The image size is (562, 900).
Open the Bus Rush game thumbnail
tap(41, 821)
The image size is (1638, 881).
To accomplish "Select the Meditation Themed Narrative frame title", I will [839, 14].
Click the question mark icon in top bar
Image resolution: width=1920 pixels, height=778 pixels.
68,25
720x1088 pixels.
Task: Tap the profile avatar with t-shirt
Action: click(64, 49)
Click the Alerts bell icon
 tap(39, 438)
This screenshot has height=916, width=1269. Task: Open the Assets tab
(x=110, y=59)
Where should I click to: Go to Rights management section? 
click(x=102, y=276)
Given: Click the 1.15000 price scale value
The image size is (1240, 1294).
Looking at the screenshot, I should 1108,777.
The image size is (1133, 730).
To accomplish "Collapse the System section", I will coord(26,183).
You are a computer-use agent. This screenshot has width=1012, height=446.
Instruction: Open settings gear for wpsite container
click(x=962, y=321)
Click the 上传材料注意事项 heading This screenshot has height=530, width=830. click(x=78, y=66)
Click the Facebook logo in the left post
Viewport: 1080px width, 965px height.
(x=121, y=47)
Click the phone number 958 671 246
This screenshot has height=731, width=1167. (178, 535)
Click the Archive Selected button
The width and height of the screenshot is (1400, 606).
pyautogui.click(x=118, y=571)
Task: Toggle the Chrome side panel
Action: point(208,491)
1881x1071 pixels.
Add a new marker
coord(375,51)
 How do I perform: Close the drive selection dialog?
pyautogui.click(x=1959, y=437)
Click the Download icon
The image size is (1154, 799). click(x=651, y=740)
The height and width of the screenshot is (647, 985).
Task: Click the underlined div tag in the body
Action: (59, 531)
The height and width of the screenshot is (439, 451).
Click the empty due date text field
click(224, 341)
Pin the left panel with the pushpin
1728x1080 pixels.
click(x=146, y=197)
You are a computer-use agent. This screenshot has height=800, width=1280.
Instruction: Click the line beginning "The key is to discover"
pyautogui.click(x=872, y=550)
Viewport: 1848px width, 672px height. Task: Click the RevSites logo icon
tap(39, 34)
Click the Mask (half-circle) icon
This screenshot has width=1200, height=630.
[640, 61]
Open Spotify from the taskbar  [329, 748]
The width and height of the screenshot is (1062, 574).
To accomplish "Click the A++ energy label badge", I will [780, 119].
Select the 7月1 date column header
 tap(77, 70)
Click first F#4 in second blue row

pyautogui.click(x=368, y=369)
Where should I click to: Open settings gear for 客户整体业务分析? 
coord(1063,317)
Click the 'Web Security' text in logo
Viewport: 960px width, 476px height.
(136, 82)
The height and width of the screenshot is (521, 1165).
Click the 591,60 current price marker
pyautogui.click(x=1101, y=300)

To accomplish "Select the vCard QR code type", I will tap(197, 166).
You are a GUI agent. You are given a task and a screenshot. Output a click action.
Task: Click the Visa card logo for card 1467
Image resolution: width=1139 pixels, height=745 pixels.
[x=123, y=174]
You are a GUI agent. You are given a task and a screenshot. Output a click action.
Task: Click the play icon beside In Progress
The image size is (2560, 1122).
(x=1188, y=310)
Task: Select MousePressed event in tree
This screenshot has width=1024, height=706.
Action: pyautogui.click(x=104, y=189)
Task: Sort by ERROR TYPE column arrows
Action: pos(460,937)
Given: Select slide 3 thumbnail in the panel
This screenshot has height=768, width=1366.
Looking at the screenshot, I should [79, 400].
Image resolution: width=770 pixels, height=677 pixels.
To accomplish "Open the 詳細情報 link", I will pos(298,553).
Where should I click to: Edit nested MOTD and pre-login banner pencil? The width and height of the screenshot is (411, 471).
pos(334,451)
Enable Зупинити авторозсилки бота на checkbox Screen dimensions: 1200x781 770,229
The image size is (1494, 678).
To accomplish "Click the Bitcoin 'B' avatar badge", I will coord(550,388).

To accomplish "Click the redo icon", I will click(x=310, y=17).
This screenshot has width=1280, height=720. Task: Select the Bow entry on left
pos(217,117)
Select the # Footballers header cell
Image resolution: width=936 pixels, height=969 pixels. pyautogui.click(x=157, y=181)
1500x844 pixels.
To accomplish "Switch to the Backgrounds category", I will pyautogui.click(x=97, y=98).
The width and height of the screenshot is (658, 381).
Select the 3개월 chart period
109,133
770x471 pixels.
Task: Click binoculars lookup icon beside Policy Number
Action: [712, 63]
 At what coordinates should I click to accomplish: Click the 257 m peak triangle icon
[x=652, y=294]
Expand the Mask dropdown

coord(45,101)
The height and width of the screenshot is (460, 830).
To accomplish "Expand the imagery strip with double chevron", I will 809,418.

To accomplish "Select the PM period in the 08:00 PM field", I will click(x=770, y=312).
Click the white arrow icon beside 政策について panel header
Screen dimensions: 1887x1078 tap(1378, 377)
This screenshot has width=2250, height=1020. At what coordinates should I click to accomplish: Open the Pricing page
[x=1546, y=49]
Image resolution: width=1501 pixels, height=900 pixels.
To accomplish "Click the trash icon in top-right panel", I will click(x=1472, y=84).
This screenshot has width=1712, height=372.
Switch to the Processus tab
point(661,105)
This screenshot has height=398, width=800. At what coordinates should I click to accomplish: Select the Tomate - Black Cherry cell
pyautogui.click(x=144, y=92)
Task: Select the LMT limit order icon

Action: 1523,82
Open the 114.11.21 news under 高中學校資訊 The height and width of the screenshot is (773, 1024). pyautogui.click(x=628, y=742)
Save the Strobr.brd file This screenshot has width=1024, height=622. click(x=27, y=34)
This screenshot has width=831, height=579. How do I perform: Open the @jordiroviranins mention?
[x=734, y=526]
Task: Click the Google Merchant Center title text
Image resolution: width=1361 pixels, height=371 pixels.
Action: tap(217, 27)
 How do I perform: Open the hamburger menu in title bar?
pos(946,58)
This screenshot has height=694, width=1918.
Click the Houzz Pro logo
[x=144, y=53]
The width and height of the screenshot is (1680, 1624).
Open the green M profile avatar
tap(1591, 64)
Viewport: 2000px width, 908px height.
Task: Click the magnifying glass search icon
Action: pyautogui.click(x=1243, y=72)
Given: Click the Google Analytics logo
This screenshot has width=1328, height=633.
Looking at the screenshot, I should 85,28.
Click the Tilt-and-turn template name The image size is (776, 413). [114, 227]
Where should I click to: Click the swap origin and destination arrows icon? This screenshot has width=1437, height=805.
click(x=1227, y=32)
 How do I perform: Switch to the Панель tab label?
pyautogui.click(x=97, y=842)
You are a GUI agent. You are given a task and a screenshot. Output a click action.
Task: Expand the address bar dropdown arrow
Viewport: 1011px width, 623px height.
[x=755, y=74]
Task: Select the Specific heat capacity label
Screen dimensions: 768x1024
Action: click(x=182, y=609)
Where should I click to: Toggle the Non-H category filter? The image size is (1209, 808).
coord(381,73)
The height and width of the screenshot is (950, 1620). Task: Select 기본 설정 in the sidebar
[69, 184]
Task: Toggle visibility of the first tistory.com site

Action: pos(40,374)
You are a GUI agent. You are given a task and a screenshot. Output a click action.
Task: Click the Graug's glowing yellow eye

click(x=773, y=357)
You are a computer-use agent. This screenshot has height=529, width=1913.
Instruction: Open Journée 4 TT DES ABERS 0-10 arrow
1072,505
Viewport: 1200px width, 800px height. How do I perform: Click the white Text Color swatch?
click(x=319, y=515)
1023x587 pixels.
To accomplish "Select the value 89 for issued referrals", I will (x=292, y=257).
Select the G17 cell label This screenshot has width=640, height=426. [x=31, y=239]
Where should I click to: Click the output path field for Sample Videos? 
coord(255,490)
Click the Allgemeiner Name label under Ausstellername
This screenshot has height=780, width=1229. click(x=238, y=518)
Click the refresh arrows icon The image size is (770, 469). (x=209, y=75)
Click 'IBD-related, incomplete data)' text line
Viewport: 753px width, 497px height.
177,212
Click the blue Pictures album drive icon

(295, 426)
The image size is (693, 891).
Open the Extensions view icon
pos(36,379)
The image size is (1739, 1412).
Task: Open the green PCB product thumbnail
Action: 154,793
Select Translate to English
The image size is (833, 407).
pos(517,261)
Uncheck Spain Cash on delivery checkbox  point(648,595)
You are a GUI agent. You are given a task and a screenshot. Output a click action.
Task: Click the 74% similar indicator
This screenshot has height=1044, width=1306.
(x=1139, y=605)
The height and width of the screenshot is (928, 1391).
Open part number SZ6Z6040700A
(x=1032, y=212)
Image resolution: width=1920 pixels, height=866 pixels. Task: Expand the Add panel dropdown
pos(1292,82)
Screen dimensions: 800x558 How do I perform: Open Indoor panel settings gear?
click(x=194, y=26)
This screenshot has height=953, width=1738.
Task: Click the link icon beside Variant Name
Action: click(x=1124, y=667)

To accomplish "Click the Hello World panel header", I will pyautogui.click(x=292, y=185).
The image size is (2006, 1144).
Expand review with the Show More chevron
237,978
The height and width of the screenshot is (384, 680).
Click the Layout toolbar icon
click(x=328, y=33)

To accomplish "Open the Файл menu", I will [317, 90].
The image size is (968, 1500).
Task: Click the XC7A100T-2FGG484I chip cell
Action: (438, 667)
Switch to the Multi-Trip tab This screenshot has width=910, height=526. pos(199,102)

**Instructions to follow:**
Please return, unchanged, the lines running from the one containing "will [317, 90]." through the final line above, both ends included.

**Response to this task:**
To accomplish "Open the Файл menu", I will [317, 90].
The image size is (968, 1500).
Task: Click the XC7A100T-2FGG484I chip cell
Action: (438, 667)
Switch to the Multi-Trip tab This screenshot has width=910, height=526. pos(199,102)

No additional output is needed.